Again, while you may ask whether this really is something that matters on a smartphone, it does. Generally speaking, processors have always come with some form of codec support included. Although again and generally speaking, they have not really been that good. Hence manufacturers take a processor and look to bypass the codec support, tweak, include and add-to, all with a view to offering a better sound experience to their customers. While that is still the case and possible, the difference with Aqstic is that Qualcomm has raised the game and benchmark. There is no need anymore for manufacturers to look to third-party additions to improve the sound quality.

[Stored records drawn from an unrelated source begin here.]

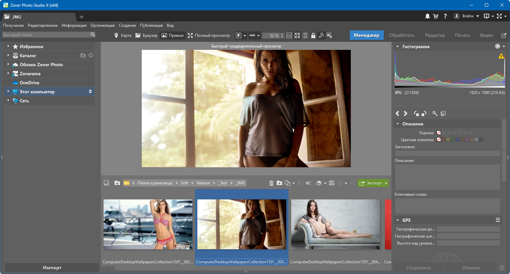This screenshot has width=510, height=274.
Task: Click the Импорт button
Action: click(52, 268)
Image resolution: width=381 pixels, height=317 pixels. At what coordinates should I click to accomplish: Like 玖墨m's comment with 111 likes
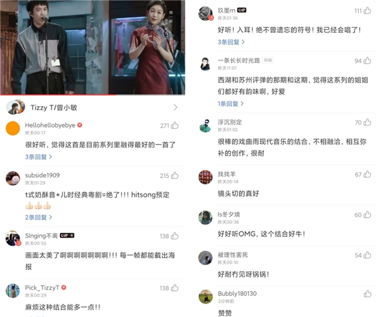click(x=367, y=10)
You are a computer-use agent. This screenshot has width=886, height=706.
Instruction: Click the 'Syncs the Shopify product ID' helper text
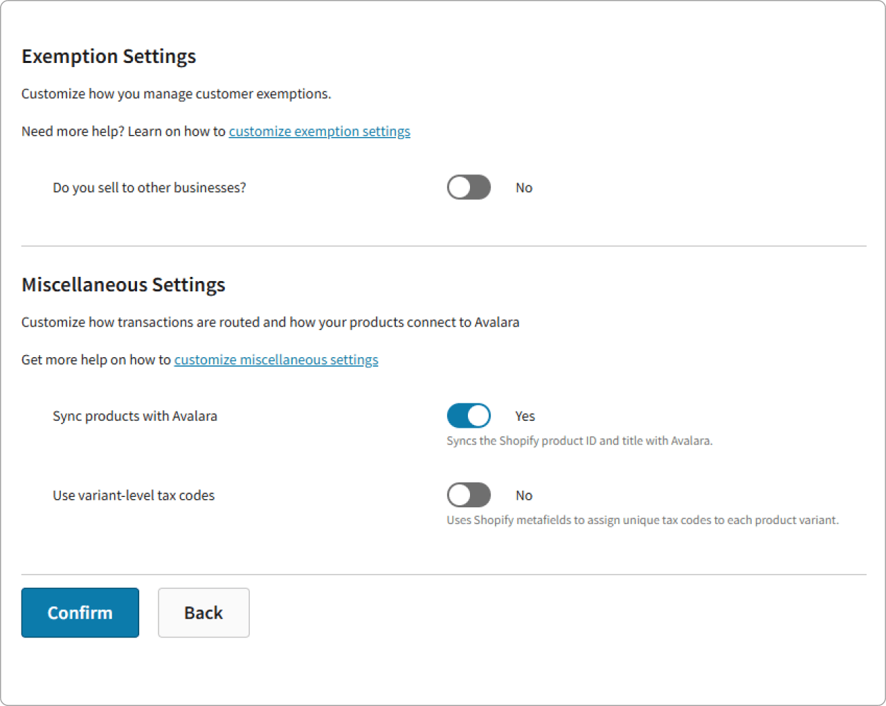pos(579,441)
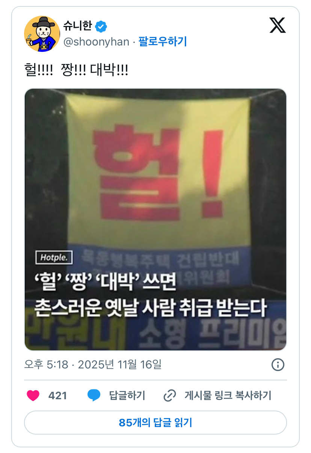Image resolution: width=311 pixels, height=453 pixels.
Task: Click the tweet text 헐!!!! 짱!!! 대박!!!
Action: click(76, 70)
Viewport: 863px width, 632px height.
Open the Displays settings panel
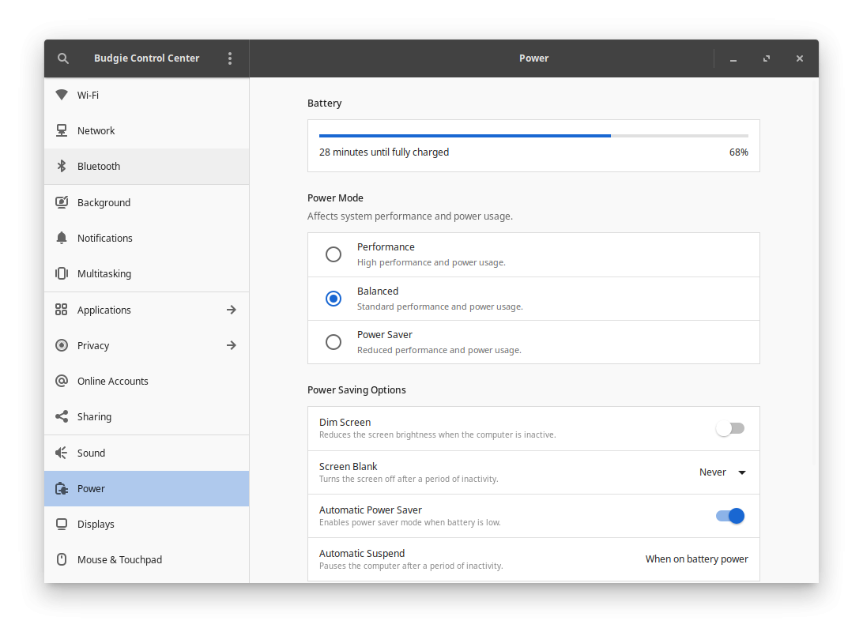click(x=96, y=524)
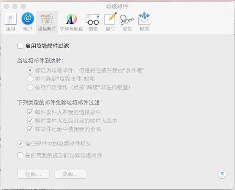235x190 pixels.
Task: Open help with the question mark button
Action: (x=222, y=174)
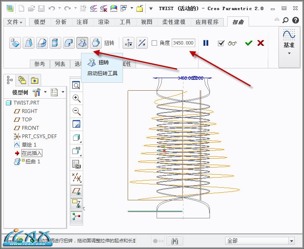Toggle the checked preview checkbox near glasses
Screen dimensions: 304x249
221,43
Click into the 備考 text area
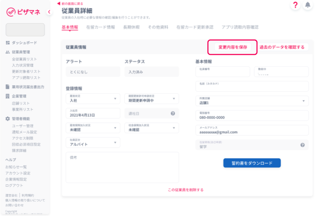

What you are getting here with Aqstic is a seriously good and real-world comparable quality – one that is comparable to what you are more used to at home. It is just that good. Yes, the absolute aficionados will likely be able to notice some differences and may even pass the blind test when tested. But you can be sure that they will be listening hard and actively looking to spot the differences. Which is not quite the same as there being an obvious difference. As far as smartphone audio goes, Qualcomm is making a move and it is one which is backed up by the actual product. While consumers are already requesting their smartphones come with a Snapdragon processor, you should not be surprised to start seeing requests being made for Qualcomm's Aqstic as well.